[What to work on]
#1 Answer each question using the passage on children's self-esteem.
(a) Besides resilience, what protection does self-esteem give us?
(b) What does demanding too much of a child promote?
(c) What can diligence at school and high academic achievement sometimes mask?
#2 Resume the passage on children's self-esteem, picking up after its final sentence.

We are born with different temperaments. Some of us are inquisitive, some shy and reserved, some fearless and others sensitive. Despite these differences it is self-esteem that gives us some of the necessary resilience and protection from the onset of depression.
In most cases the development of self-esteem is a kind of transaction between parent and child. The better this relationship works the more the child feels valued, appreciated and safe. Enabling a child to explore their potential within a framework of love, and limits, provides a firm underpinning for development. Children are also vulnerable. If overly protected, the risk is they become dependant and lack the capacity to deal with challenging situations. If too much is demanded of them it promotes anxiety and a sense of inadequacy.
Our society tends to show its appreciation to children who are more extrovert, competitive and who strive to achieve, and this is great for the development of self-esteem. Those who are quiet, possibly shunned and possibly bullied, are the most likely to have self-esteem issues. A quiet and more reserved child is not however a sign of depression waiting to happen but they may need more encouragement to socialize. Not all children are outgoing but care needs to be taken in assuming an alternative lifestyle is a happy alternative. For example, diligence at school and high academic achievement can sometimes mask the fact that a child feels isolated and different. Supportive parents, or relatives who gently encourage social contacts as an alternative to isolation, are doing their child a great favor. As with so many things in life, balance is the key to greater harmony and resilience.

[Data extract]
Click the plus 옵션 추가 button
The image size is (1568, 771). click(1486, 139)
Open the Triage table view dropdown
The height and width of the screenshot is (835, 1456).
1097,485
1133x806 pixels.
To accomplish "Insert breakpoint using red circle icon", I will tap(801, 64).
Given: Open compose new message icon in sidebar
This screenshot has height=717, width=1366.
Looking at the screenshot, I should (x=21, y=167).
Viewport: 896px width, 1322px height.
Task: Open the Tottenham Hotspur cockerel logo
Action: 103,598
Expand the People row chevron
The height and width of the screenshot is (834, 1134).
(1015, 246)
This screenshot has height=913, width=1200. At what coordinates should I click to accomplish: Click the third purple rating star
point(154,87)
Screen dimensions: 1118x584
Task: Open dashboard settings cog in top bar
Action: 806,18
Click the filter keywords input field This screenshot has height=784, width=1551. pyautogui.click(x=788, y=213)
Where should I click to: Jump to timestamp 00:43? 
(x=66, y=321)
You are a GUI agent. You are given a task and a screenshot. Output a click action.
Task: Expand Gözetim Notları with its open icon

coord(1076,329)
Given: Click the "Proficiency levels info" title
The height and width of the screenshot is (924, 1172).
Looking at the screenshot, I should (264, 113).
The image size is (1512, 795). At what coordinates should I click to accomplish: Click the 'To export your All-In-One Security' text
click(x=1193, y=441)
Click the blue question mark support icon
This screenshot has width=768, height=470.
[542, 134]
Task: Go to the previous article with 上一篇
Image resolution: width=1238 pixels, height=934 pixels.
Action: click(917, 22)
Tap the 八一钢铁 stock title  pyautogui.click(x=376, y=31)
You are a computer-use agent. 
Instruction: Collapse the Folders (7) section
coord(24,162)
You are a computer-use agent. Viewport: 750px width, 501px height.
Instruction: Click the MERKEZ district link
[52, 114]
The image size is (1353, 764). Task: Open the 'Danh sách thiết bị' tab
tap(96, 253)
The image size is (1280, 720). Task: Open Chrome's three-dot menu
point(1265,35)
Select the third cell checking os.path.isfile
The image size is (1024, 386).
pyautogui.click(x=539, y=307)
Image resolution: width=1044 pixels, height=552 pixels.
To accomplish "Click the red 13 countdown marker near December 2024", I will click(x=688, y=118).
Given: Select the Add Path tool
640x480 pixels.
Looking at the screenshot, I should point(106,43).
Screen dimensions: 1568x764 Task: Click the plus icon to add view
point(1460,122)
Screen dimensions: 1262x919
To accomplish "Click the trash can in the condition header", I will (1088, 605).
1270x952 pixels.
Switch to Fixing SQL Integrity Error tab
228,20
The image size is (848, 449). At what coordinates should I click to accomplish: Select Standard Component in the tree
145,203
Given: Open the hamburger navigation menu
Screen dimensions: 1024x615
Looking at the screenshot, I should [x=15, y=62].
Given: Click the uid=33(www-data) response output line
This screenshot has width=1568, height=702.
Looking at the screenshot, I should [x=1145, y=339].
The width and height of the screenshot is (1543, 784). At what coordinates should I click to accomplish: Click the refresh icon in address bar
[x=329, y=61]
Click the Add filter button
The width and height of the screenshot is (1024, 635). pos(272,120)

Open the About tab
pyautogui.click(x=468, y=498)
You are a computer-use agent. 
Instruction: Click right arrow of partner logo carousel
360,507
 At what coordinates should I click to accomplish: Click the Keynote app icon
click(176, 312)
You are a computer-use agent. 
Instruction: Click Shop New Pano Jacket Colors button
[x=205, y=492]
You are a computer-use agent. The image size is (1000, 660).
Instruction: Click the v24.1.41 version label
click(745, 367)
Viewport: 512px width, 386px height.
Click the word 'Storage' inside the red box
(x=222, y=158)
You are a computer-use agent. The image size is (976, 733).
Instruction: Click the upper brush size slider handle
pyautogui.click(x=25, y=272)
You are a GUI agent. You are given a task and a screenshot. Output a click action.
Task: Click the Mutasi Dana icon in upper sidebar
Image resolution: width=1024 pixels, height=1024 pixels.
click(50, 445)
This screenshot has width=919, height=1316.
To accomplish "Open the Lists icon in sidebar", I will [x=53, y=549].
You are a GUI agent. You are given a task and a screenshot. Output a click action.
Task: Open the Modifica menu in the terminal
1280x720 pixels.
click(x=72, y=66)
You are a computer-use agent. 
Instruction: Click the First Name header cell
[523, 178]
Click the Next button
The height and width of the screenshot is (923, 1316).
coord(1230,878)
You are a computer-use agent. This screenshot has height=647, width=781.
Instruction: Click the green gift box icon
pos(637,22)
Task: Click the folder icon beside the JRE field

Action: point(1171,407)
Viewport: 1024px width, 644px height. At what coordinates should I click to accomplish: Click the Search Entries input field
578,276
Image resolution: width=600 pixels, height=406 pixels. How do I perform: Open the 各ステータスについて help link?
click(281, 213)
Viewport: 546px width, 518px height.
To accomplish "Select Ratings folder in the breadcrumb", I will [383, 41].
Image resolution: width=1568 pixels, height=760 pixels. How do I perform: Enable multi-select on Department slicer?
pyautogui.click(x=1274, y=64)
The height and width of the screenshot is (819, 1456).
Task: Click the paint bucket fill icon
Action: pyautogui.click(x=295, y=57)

[Answers by task]
#1
(a) Protection from the onset of depression.
(b) Anxiety and a sense of inadequacy.
(c) The fact that a child feels isolated and different.

#2
Parents can be soft targets when it comes to any discussion about childhood depression. It is not uncommon to find a lack of parental guidance and support from one or both parents who themselves had emotionally impoverished childhoods. When parents lack good examples themselves it is hardly surprising to find they appear unable to provide such support. Yet, the significance of this to the child can be profound. Every time a child observes parental inability to deal with common or difficult situations means a lost opportunity to learn necessary skills. In some cases they may be fortunate to receive compensation in the form of a network of relatives, or perhaps a good teacher, but not always. As a child, learning how to be helpless isn't a difficult thing to acquire and watching other children manage situations so much better simply reinforces a sense of shame and inadequacy.
The development of our character is influenced genetically and environmentally. Even children from supportive and loving families are not immune from mood disorders like depression. As parents, perhaps the most we can do is provide a dependable and secure infrastructure for our children. Examples of this include:
- Reducing or eliminating negative or needless stress. This could be anything from friction between parents to bullying at school. Parents need to appreciate that it is the child's perception of stress that is paramount. This means things that parents might trivialize can potentially be highly significant to their children.
- Give time to children. It sets my teeth on edge when I hear the phrase ‘quality time.' Perhaps it's not so much the phrase as its implications. It's as though this is something that can be allocated to a child who is then able to distinguish between quality and ‘other' time. From the perspective of a child, things are so much simpler; their parent is either with them or isn't; is giving them attention when they need it, or not. Time isn't currency that can be traded against absence.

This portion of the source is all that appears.